One has to wonder at the unseemly haste that our government has voted not to retain the EU Charter of Fundamental Rights as part of our Law (voted out this January) post Brexit and whether, along with certain social protections, there are environmental protections that can be sidelined as a result. On the other hand I believe there are Human Rights – to air and water quality protection – still enshrined in the European Convention on Human Rights signed up to with the Council of Europe, which Britain is still a member of, and that’s a separate system of jurisdiction. But it could be the next target. Of course this was all aired and explained openly and transparently before everyone got to vote in the referendum!
… it’s not clear cut but here’s an interesting paper on this subject : https://www.sciencedirect.com/science/article/pii/S1877042814036568
Hi Philip, good report, the issue that highlights the difference between the EU human rights laws and Uk’s common law based upon the Magna Carte is habeas corpus.
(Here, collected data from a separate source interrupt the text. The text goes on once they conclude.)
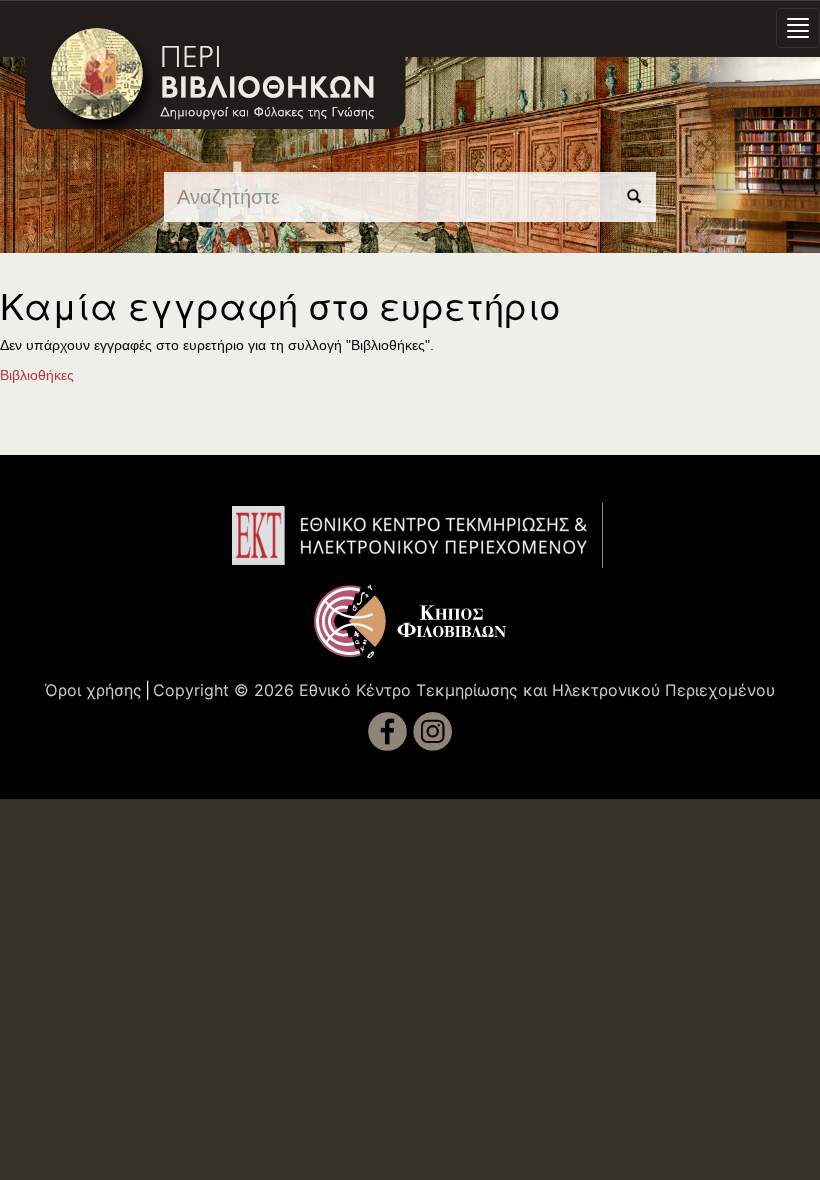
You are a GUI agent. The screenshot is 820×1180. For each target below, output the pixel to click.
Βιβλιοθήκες (37, 375)
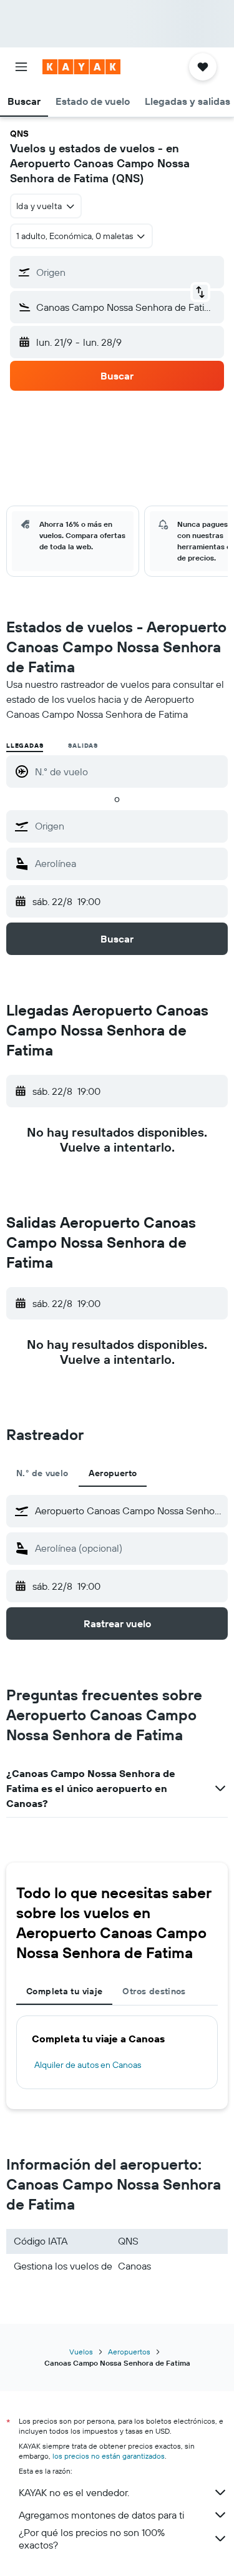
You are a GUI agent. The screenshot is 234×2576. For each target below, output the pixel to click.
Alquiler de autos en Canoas (87, 2064)
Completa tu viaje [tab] (64, 1991)
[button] (21, 67)
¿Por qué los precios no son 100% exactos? (92, 2538)
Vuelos (81, 2351)
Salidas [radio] (83, 746)
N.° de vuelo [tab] (42, 1473)
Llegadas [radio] (24, 746)
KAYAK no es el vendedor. (74, 2492)
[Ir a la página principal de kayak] (81, 66)
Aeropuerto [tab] (113, 1473)
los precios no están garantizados (108, 2456)
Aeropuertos (129, 2351)
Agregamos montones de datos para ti (101, 2515)
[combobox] (128, 826)
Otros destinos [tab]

In Uk law there is an intrinsic right to be seen as innocent until proven guilty. As I understand it EU human rights are based upon Napoleonic law, which is the reverse, that a person is assumed guilty, until proven innocent?
There were attempts to do that here before and habeas corpus was attempted to be dispensed with here. But common law is inalienable, and cannot be overturned by subsequent law, which is where the injunction procedure falls down.
There are growing moves to institute common law courts throughout Uk in an attempt to circumvent the present corporate law high jacking becoming universal in Uk.
As always there seem to be wheels within wheels within wheels in these issues.
It is becoming obvious that we are only just beginning to understand what has been done to us by these secretive under the table reframing of civil and human rights as illustrated by these injunctions.
It may take some real sorting out at some stage to return human rights and habeas corpus to it’s proper place in Uk law.
And no doubt there will be a kicking and and screaming to hold onto the high jacked dogs dinner we have been presented with recently.
[Typo corrected at poster’s request]
I’d like to ask those that support the oil and gas industry if they are at all concerned about the increasing soil infertility crisis with 60-100 harvest years left globally? Shouldn’t we all be taking steps to protecting our environment?